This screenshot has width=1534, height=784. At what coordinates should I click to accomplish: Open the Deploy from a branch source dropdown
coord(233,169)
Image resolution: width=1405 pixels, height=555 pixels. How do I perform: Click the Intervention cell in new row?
--
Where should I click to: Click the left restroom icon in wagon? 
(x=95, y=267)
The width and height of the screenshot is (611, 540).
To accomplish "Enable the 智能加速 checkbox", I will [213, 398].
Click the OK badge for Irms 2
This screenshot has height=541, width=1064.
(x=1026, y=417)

▶ [EXERCISE]: Restate word for word the entries above from the line with "This screenshot has width=1534, height=784." through the line with "Image resolution: width=1405", inclusive, leaving out everything else.

▶ [REPLY]:
This screenshot has width=1534, height=784. At what coordinates should I click to accomplish: Open the Deploy from a branch source dropdown
coord(233,169)
Image resolution: width=1405 pixels, height=555 pixels. How do I perform: Click the Intervention cell in new row?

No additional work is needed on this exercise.